Discontinuation of combo immunotherapy and outcome of patients with melanoma brain metastases

Background: Nivolumab plus ipilimumab (COMBO) is the standard treatment for asymptomatic melanoma brain metastases (MBM), but current guidelines do not provide specific recommendations for treatment discontinuation in responding patients. This study aimed to evaluate outcomes after COMBO discontinuation within 24 months and the role of continuing treatment beyond 24 months. Methods: Patients with MBM treated with COMBO who discontinued treatment within 24 months for reasons other than disease progression or continued beyond this time point were retrieved. Overall survival (OS), objective response, progression-free survival (PFS) and toxicities were analyzed. Results: 465 patients were included: 392 discontinued COMBO within 24 months, while 73 continued beyond 24 months. Treatment was discontinued due to complete response (CR, n=47), partial response (PR, n=45), stable disease (SD, n=12), toxicity after SD (n=59), toxicity after CR (n=99), or toxicity after PR (n=130).

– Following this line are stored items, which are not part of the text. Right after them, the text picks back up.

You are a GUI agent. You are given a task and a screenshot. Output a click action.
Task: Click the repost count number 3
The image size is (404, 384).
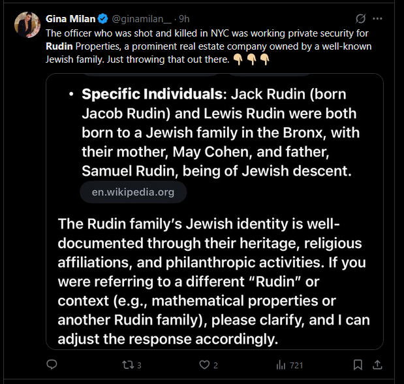coord(139,365)
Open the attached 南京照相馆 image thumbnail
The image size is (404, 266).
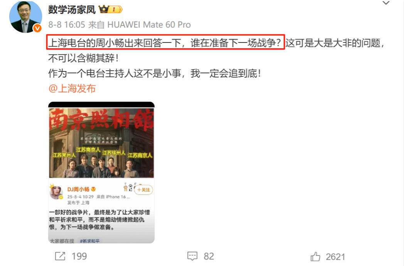[101, 172]
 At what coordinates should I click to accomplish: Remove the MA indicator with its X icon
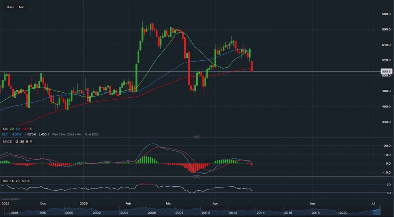tap(30, 129)
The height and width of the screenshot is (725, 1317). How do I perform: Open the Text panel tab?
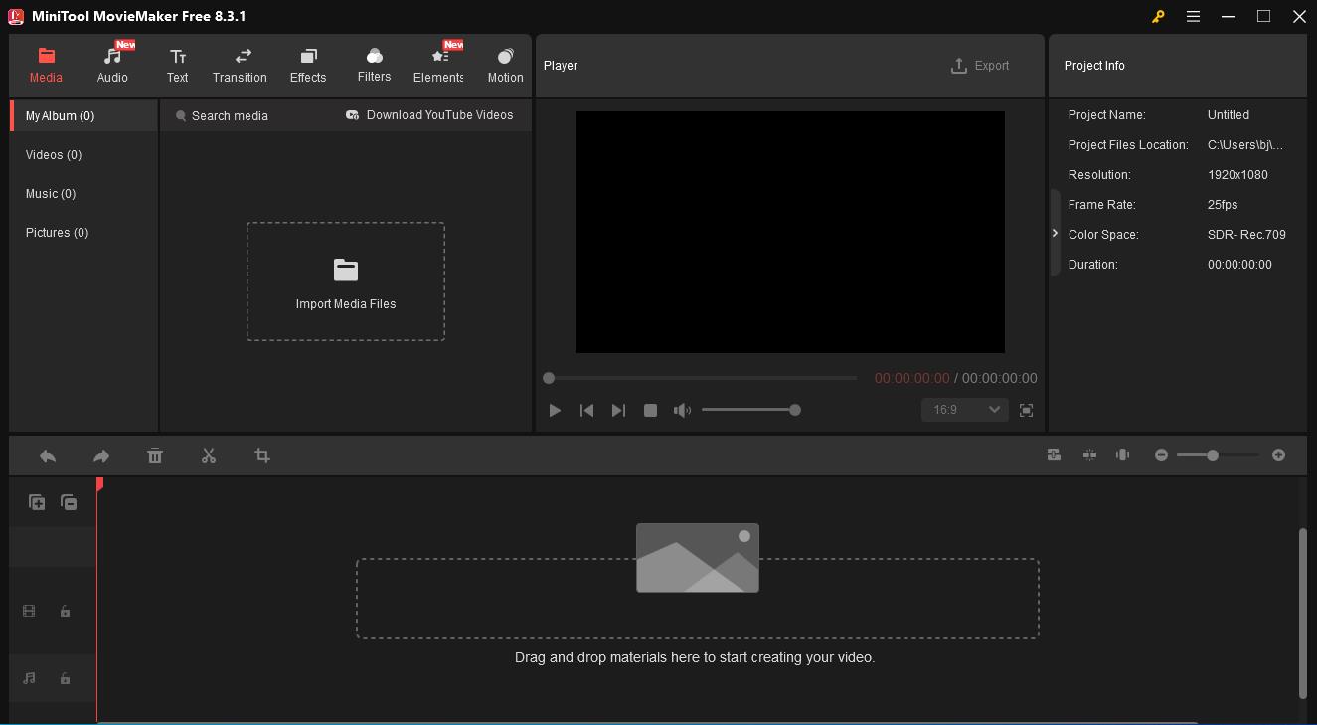[x=178, y=64]
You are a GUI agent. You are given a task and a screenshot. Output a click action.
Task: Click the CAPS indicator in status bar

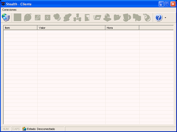pyautogui.click(x=16, y=129)
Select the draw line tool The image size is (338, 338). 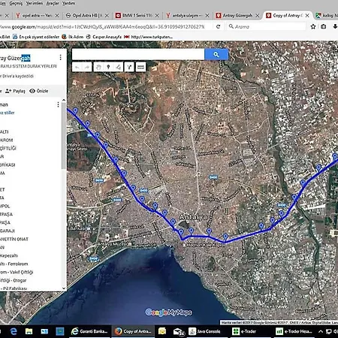(x=118, y=67)
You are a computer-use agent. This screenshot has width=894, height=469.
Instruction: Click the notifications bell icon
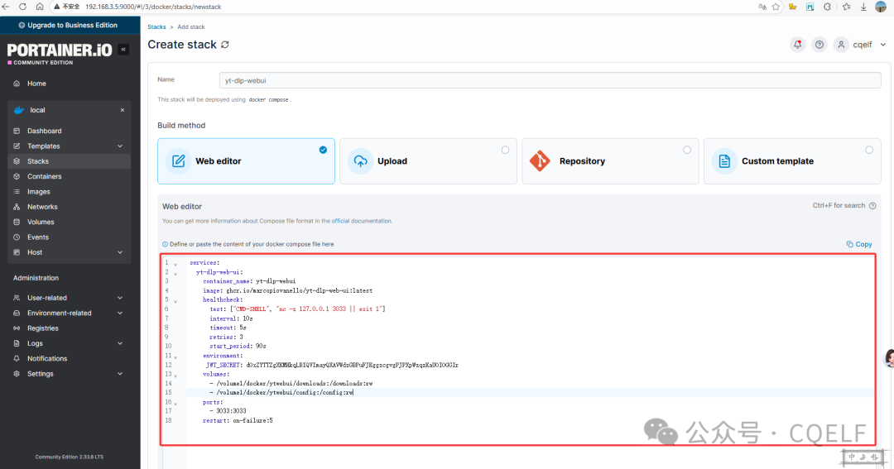(797, 45)
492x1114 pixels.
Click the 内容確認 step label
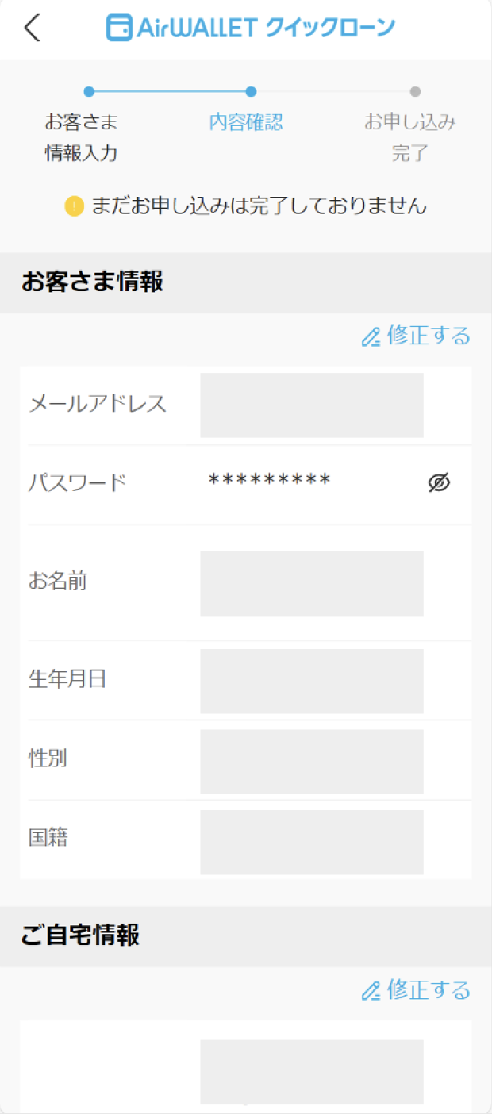tap(246, 122)
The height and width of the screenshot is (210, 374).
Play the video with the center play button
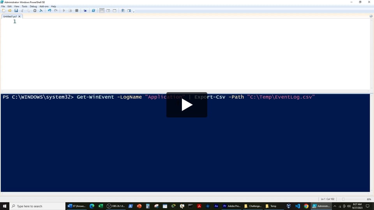click(x=187, y=105)
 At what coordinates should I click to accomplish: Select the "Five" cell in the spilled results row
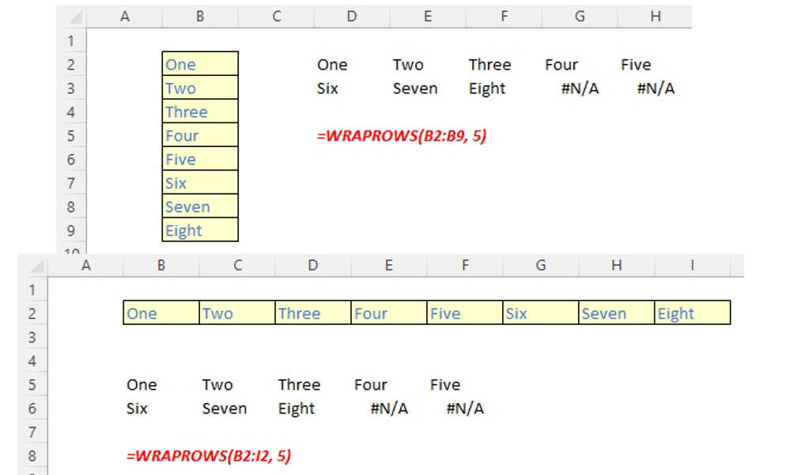[635, 64]
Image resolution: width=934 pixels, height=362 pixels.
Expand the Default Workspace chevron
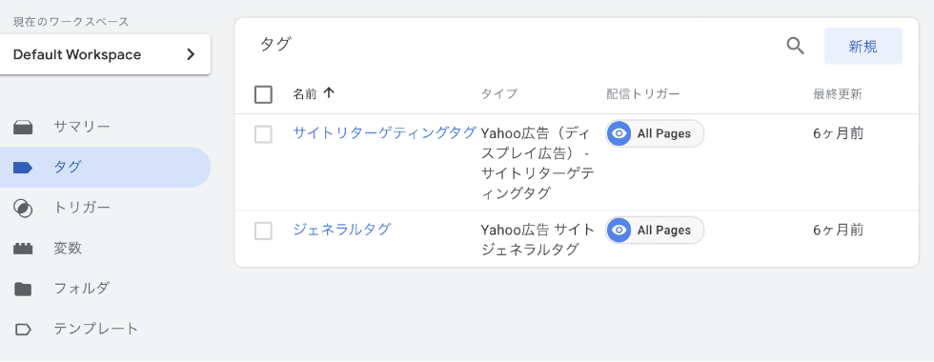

At multivariable analysis, the line of treatment (>first vs first: HR 2.65 (1.62-4.32)), the immune-related adverse events (irrespective of anti-tumor necrosis factor-alpha) (HR 0.18 (0.07-0.42)); COMBO discontinuation after CR (HR 0.15 (0.05-0.40)), or PR (HR 0.08 (0.03-0.26)), as well as stopping due to toxicity after CR (HR 0.14 (0.07-0.27)) or PR (HR 0.51 (0.32-0.82)), were associated with OS. Notably, at a median follow-up of 51 months (IQR 31-70), patients with CR/PR who discontinued COMBO within 24 months had PFS and OS comparable to those who continued treatment beyond this time point. 4-year OS exceeded 83% in patients discontinuing COMBO after CR, PR, or toxicity following CR, compared with 66.4% in those discontinuing due to toxicity after PR; median PFS was not reached in the former groups but was 18.6 months in the toxicity after PR group. Conclusion: Discontinuation of COMBO within 24 months appears safe in patients with CR and in selected cases of PR, with no survival disadvantage versus prolonged therapy.